Hello, gentle readers.  You might want to send the kiddies out of the room, because today, we're going to talk about sex. 
A lot of people have hangups about sex.  Not just writing it, but reading about it and discussing it.  Some people think the subject is inappropriate for a general audience.  Others find that writing about it makes them uncomfortable.  Some wonder about the necessity of including it in a story.  Too few, in my humble opinion, don't worry about writing a good scene.
The appropriateness of sex in your writing, depends largely on who you're writing for.  Obviously, sex is inappropriate for a juvenile audience.  If you're writing something aimed at teens, sex should exist, but it shouldn't be presented on the page.  The act, if a part of the story, should happen off-stage.
The appropriateness of sex in works aimed at an adult audience depends entirely on the story and, to a lesser degree, the genre.  Generally speaking, I believe a less is more approach works best for most stories.
But what if you've reached a point in your writing, where a sex scene seems appropriate, but you're not comfortable writing it?  What do you do?
In an earlier post, I encouraged writers to write what they like.  Here, I'm going to encourage writers to write what they feel comfortable with.  If you're not comfortable writing about sex, then don't write about it.  It's as simple as that.
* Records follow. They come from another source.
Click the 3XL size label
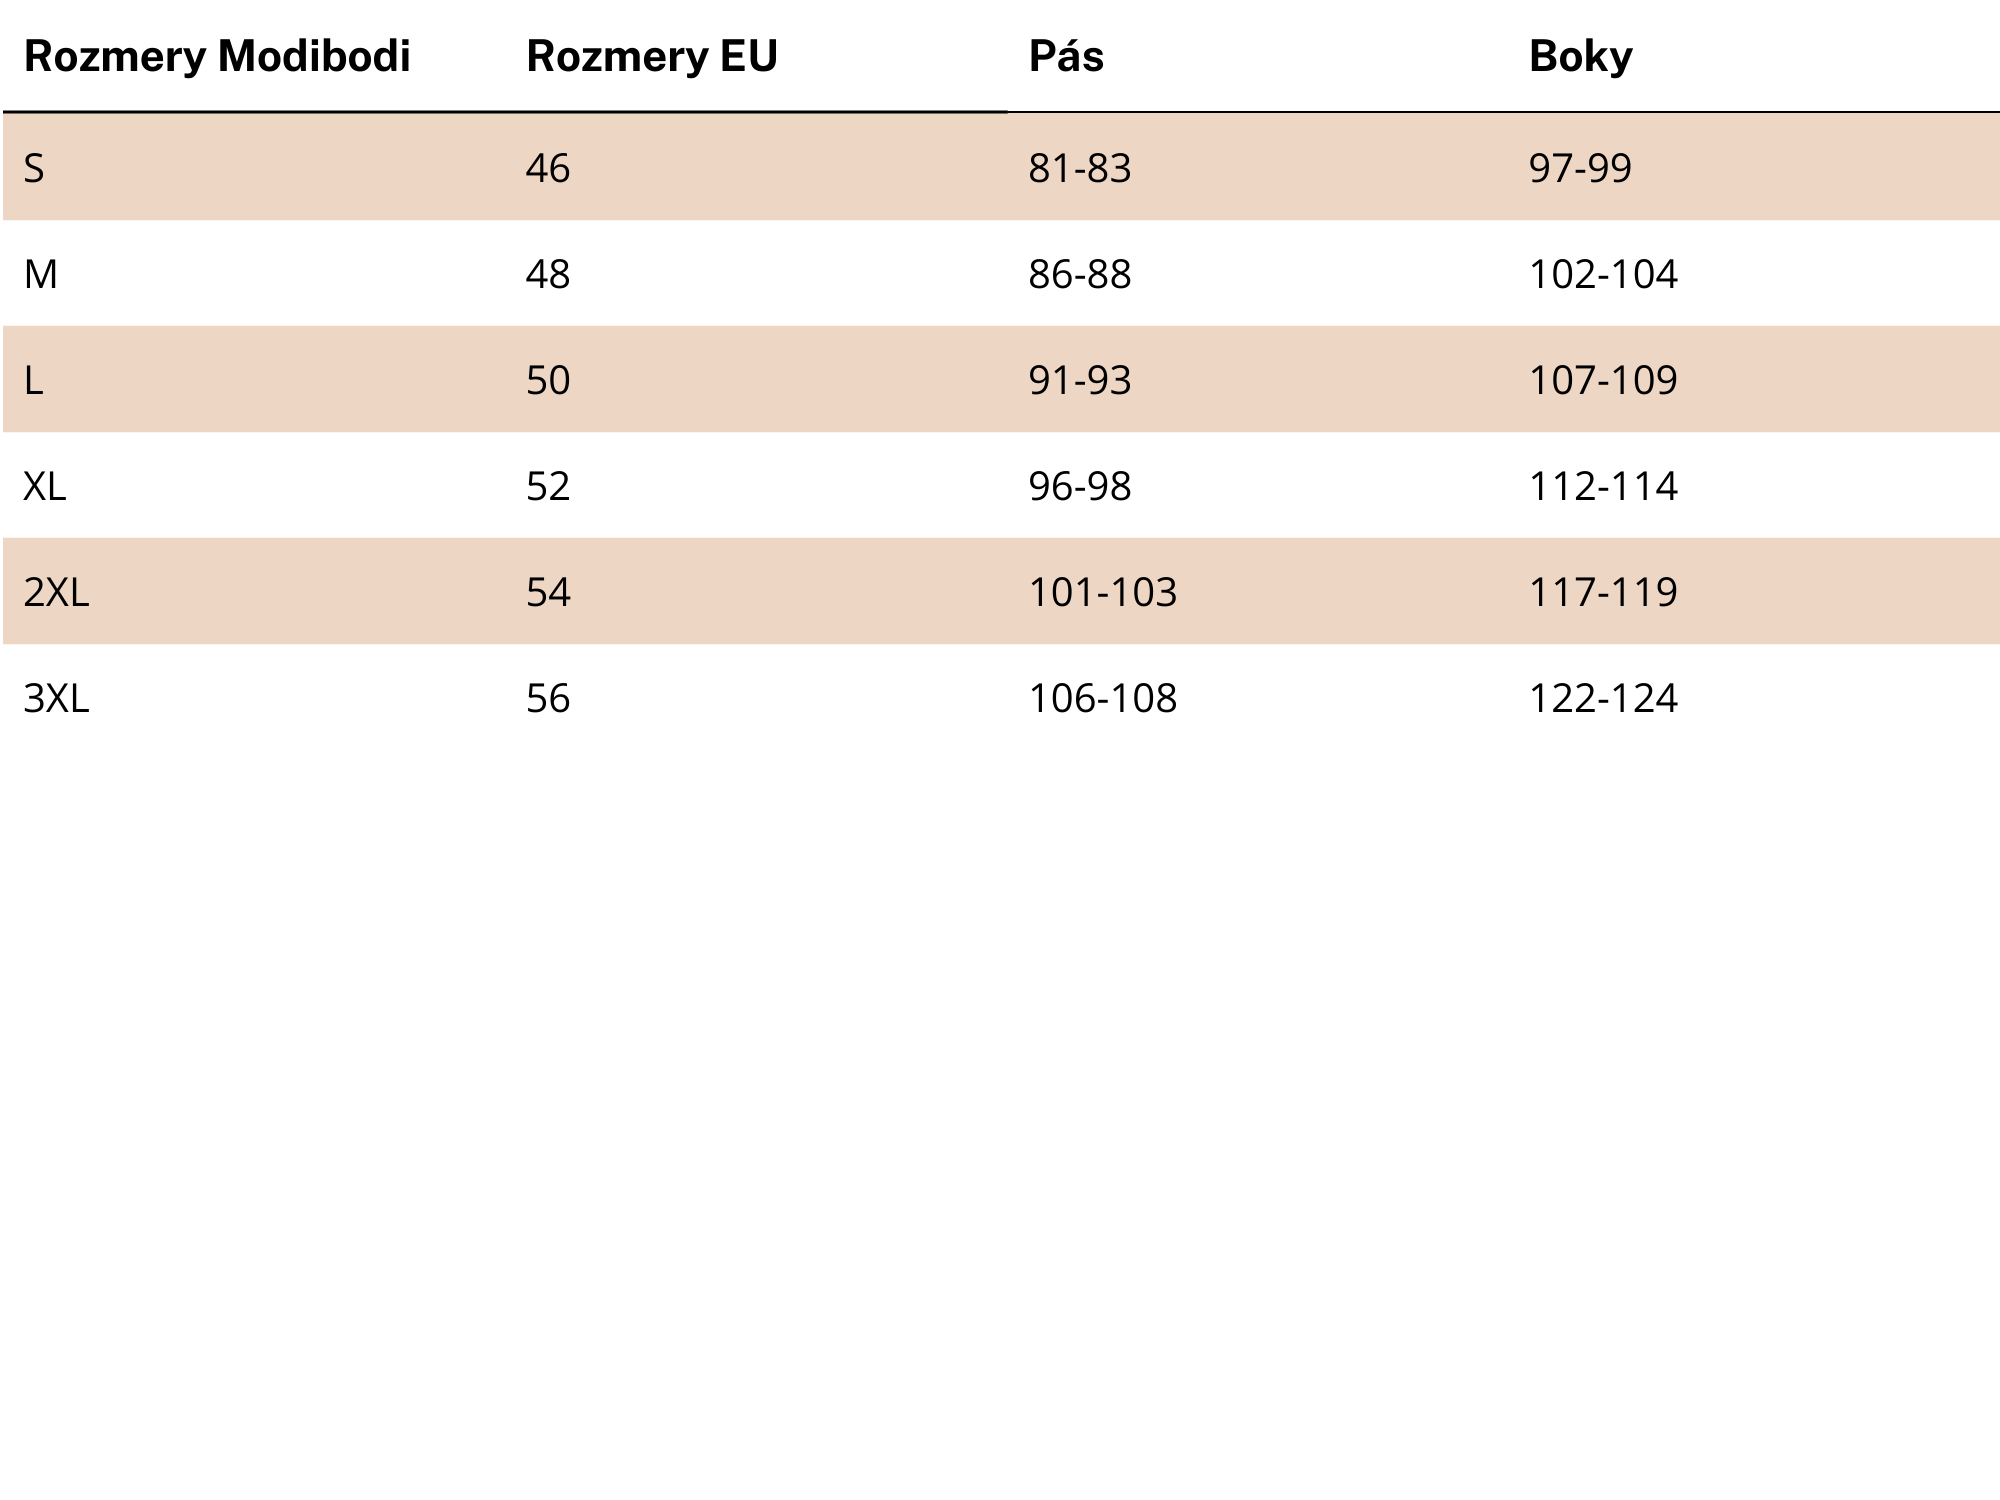 tap(56, 698)
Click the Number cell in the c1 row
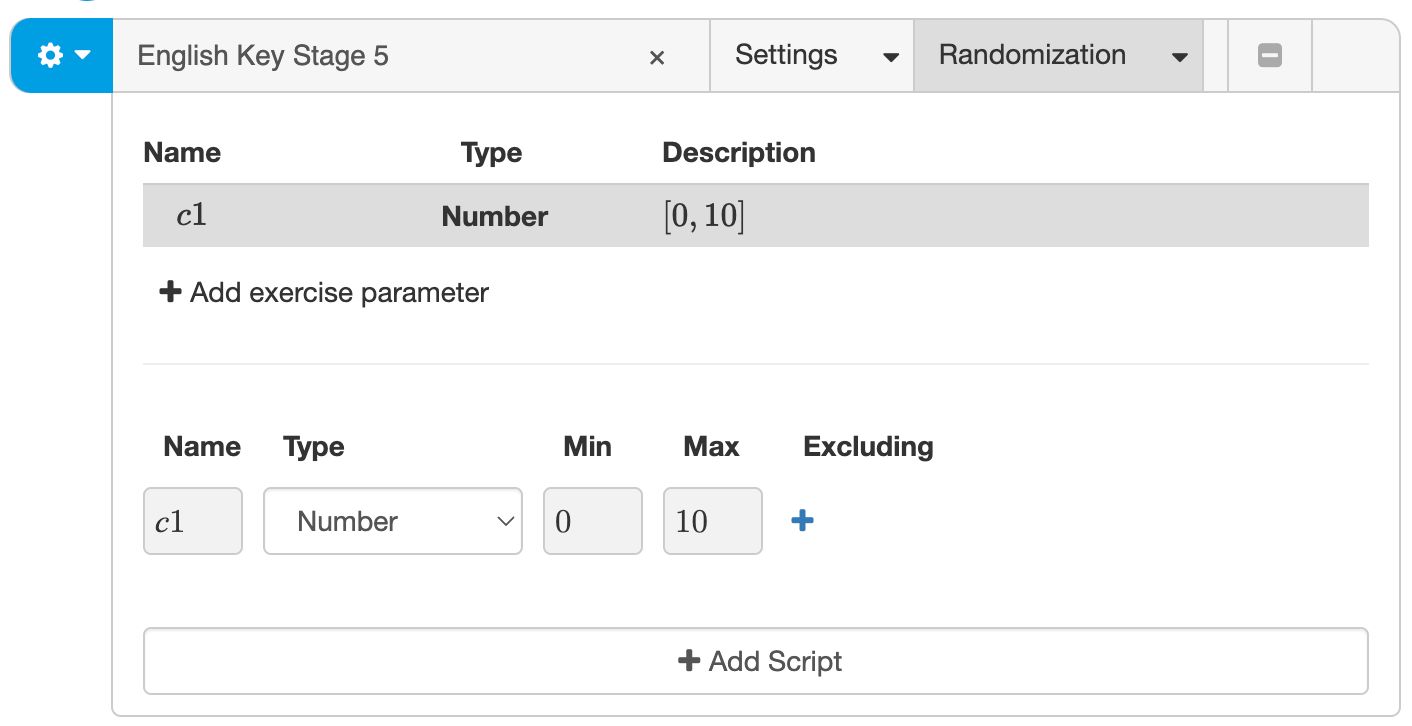 [x=494, y=215]
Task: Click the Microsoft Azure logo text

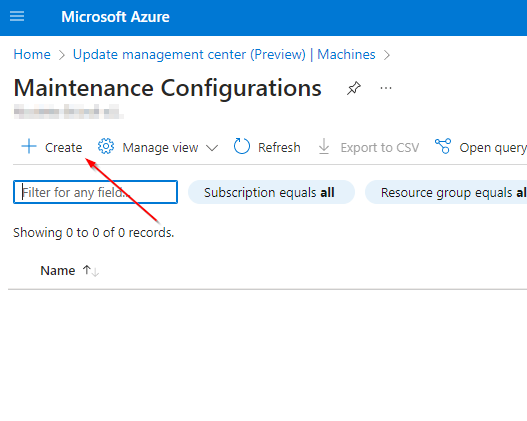Action: (115, 17)
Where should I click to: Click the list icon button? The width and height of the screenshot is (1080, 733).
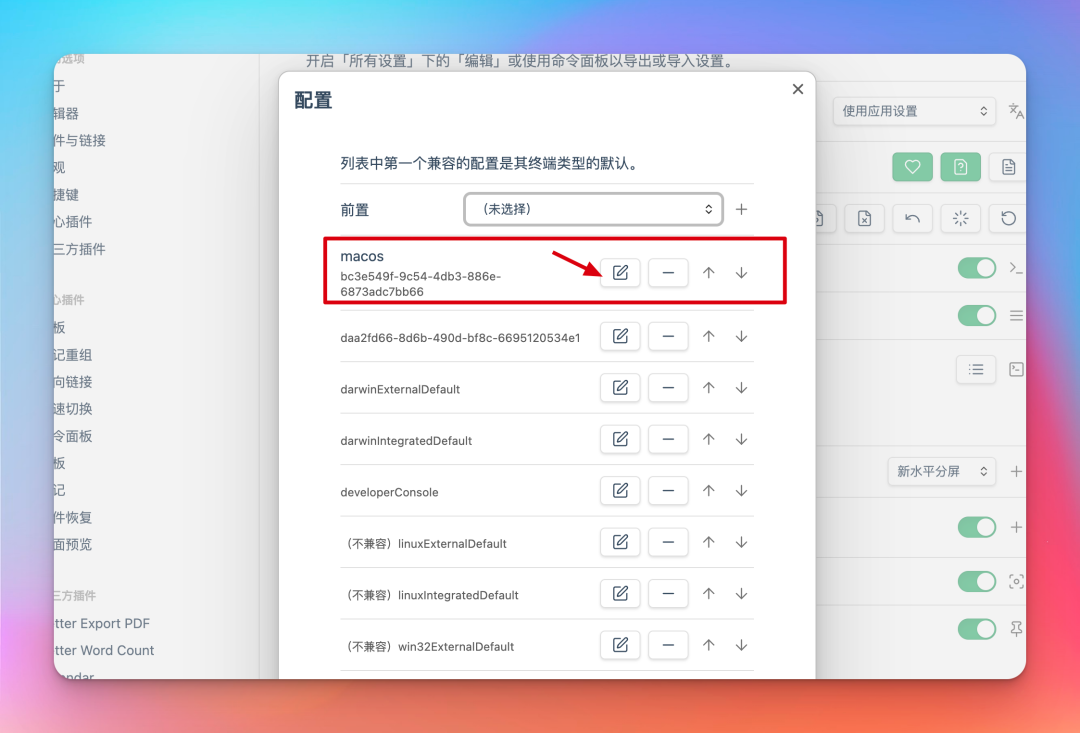976,369
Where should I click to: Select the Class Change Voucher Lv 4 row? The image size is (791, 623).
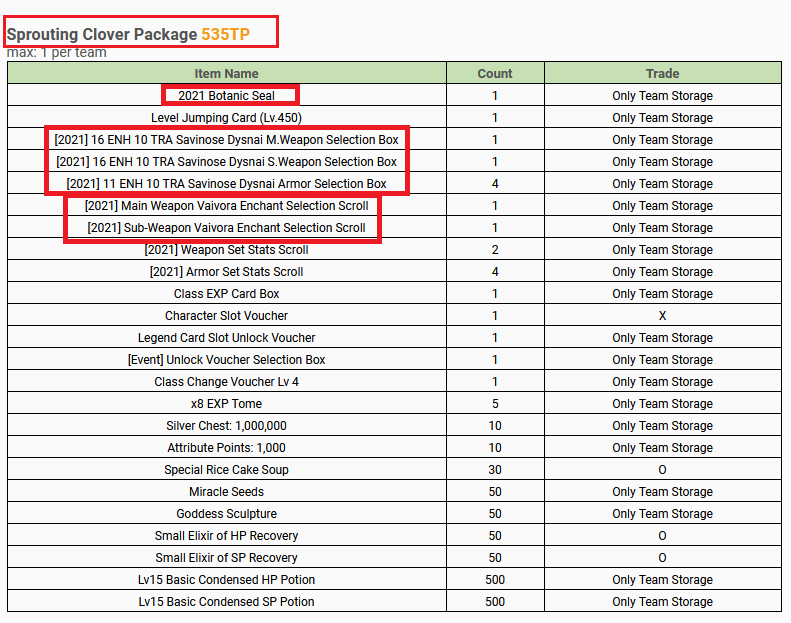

But let's say that you're comfortable writing about sex.  It doesn't make you blush or squirm (except in a good way) to set fingers to keyboard and write a scene set between the sheets. Or against a wall, as the case may be. 
Please, write something worth reading. 
If your scene is boring, if it doesn't take the reader into your characters' minds, why bother writing it at all?  Just skip to the aftermath and the pillow talk. 
Also, if you're writing about sex, know what you're writing about.  If your character is an S&M submissive, and you don't have experience with the lifestyle, do your research! 
Finally, let's talk about writing porn.  A lot of publishers and authors try to avoid this niche by saying that they produce 'erotica.'  They're fooling themselves.  If the majority of your story contains sex, you're writing porn.
There is absolutely nothing wrong with writing porn.  In the past, writing porn has been profitable. It can be a great way to learn the business of writing, of satisfying the wants and needs of an editor/publisher. On a personal level,it can be a lot of fun, sharing your fantasies with the world.
However, because every Tom, Dick and Harriet these days seems to be writing porn, it's not as lucrative as it once was.  The Internet has leveled the playing field.  Most of the written porn available on the Internet is, to be blunt, awful.  A lot of it reads like it was written by illiterate, teenage virgins who've never gotten past first base.
If you're going to write porn then do everyone a favor and write good porn.  Edit your stuff like you would anything else you write.  Check your spelling and grammar.  And, if you're writing gay or lesbian porn, give your characters different appearances and very different names.  Nothing is more irritating than reading porn and trying to figure out which of the two hot blondes is licking the other.